Exercise ▸ The line holding "Click the 高光强度 slider handle" and every line after it through the end of the entries below: retype these exactly and nothing more.

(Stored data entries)
=====

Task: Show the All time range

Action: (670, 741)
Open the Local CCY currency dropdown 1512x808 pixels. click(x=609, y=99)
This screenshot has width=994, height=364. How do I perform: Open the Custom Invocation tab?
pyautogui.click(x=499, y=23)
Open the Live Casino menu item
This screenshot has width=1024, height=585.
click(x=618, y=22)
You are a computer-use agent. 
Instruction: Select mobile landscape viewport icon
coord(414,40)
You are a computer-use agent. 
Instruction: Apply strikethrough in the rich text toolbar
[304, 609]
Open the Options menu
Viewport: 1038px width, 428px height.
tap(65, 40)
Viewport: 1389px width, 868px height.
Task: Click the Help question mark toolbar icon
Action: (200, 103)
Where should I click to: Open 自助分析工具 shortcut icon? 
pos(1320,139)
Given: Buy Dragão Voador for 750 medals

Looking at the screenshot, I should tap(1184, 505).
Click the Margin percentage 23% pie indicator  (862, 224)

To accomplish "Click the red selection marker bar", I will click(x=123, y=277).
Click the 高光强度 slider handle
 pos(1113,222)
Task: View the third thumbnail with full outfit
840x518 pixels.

=====

Output of the task ▸
Click the 高光强度 slider handle
 pos(1113,222)
Task: View the third thumbnail with full outfit
840x518 pixels.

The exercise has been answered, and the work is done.